TEMPO.CO, Jakarta - Penyidik Komisi Pemberantasan Korupsi, Novel Baswedan, terpaksa bermalam di Kepolisian Daerah Bengkulu. Sebab, penyidik Polri yang seharusnya melimpahkan Novel ke Kejaksaan Agung masih menahannya di Direktorat Kriminal Umum Polda Bengkulu.
"Aku dan Novel masih ditahan di Polda Bengkulu," kata kuasa hukum Novel, Saor Siagian, melalui pesan singkat, Kamis, 3 Desember 2015.
Menurut dia, penyidik tak menerangkan alasan penahanan itu. "Tidak jelas, pokoknya ditahan dulu," ucap Saor. Padahal, ujar dia, pada surat panggilan tertera jelas Novel dipanggil untuk pelimpahan ke Jaksa Agung Muda Tindak Pidana Umum Kejaksaan Agung.
Pada Kamis pagi, Novel sudah mendatangi Badan Reserse Kriminal untuk pelimpahan tahap kedua kasus dugaan penganiayaan pencuri sarang burung walet. Penyidik Bareskrim lalu membawanya ke kantor Jaksa Agung Muda Tindak Pidana Umum Kejaksaan Agung.

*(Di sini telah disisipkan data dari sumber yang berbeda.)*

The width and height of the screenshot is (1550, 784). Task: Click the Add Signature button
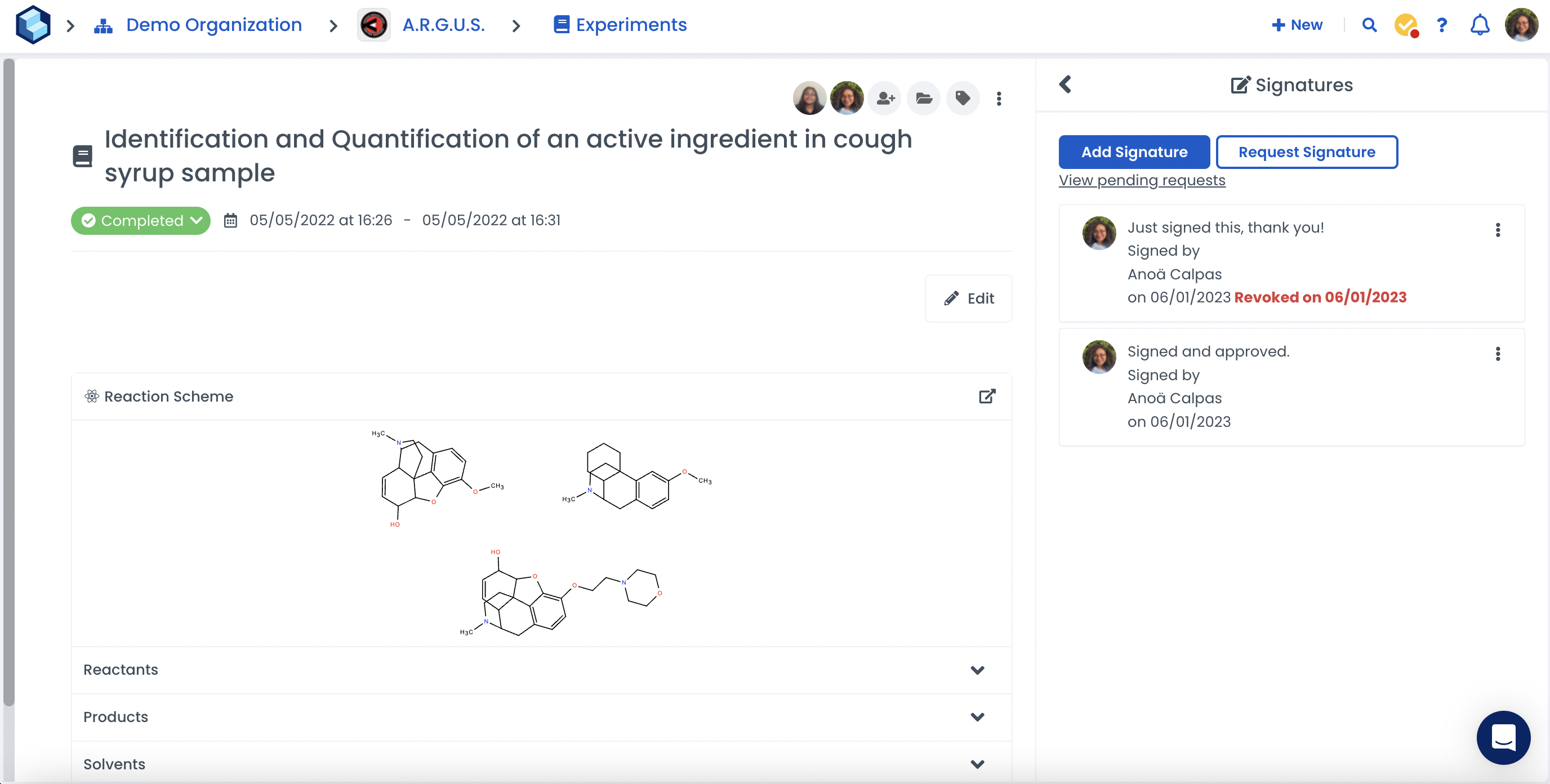1134,152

Saat di Kejaksaan Agung, sempat terjadi ketegangan antara penyidik Bareskrim dan Novel lantaran penyidik tersebut mencengkeram lengan Novel untuk digelandang atau dibawa ke bandara. Penyidik akan membawanya ke Bengkulu karena kejadian perkaranya di sana.
Kasus ini bermula saat Novel menjadi Kepala Satuan Reserse Kriminal Kepolisian Resor Kota Bengkulu pada 2004. Saat itu Novel dituduh menyiksa dan menembak hingga tewas seorang pencuri sarang burung walet, Juwani alias Aan.

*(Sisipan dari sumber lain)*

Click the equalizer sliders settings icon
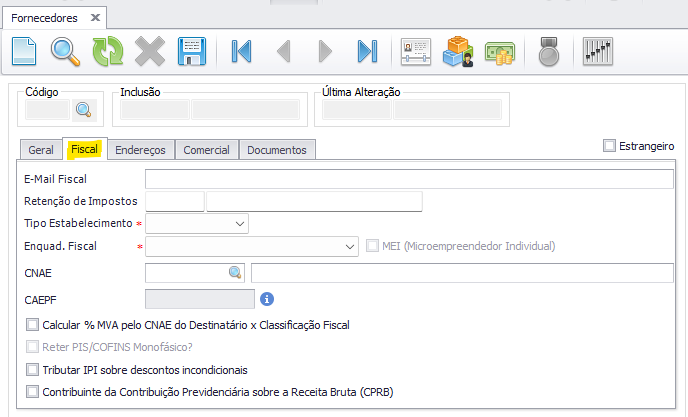The width and height of the screenshot is (688, 417). pos(597,51)
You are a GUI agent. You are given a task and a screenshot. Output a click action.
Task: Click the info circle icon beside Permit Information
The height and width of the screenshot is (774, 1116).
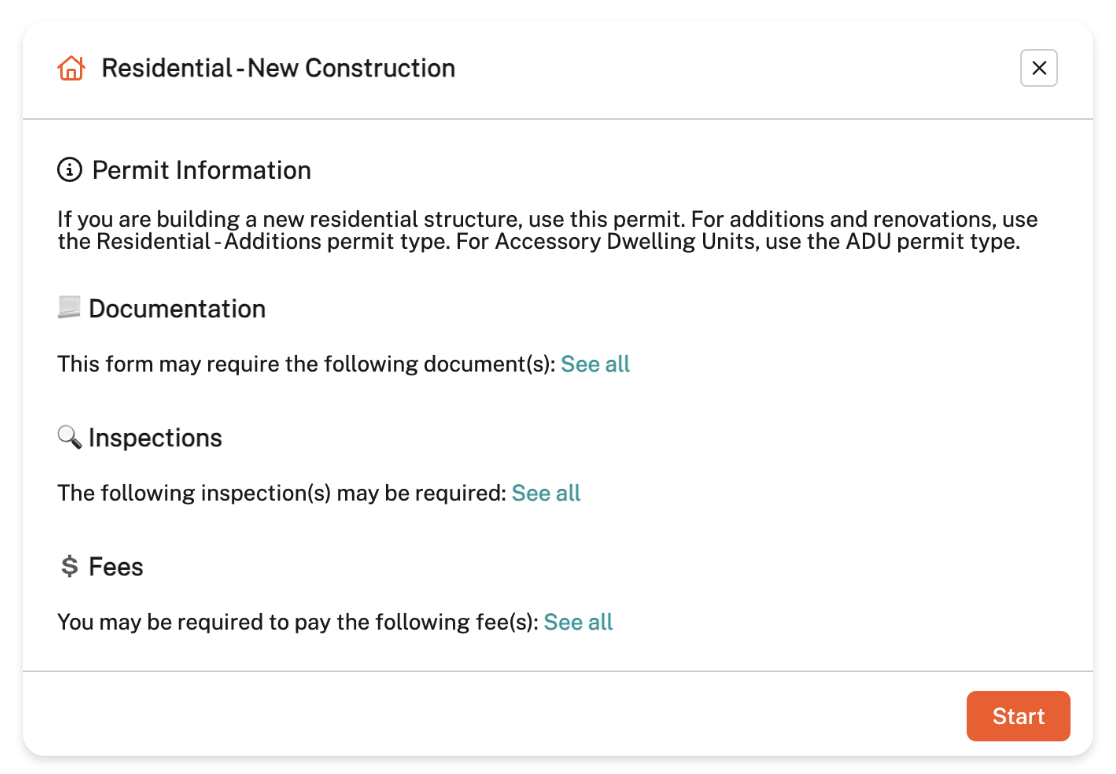(x=69, y=171)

Kasus ini telah diproses kepolisian Bengkulu dan mandek. Pada 2012, kasus tersebut kembali mencuat lantaran Novel menjadi salah satu penyidik KPK yang mengusut kasus korupsi simulator surat izin mengemudi dengan tersangka Inspektur Jenderal Djoko Susilo. Presiden Susilo Bambang Yudhoyono pun menengahi perseteruan ini dan meminta Polri menghentikan penyidikan Novel.
Namun kasus ini kembali diusut setelah KPK menetapkan calon Kepala Polri tunggal pilihan Presiden Joko Widodo, Komisaris Jenderal Budi Gunawan, sebagai tersangka dugaan suap dan gratifikasi.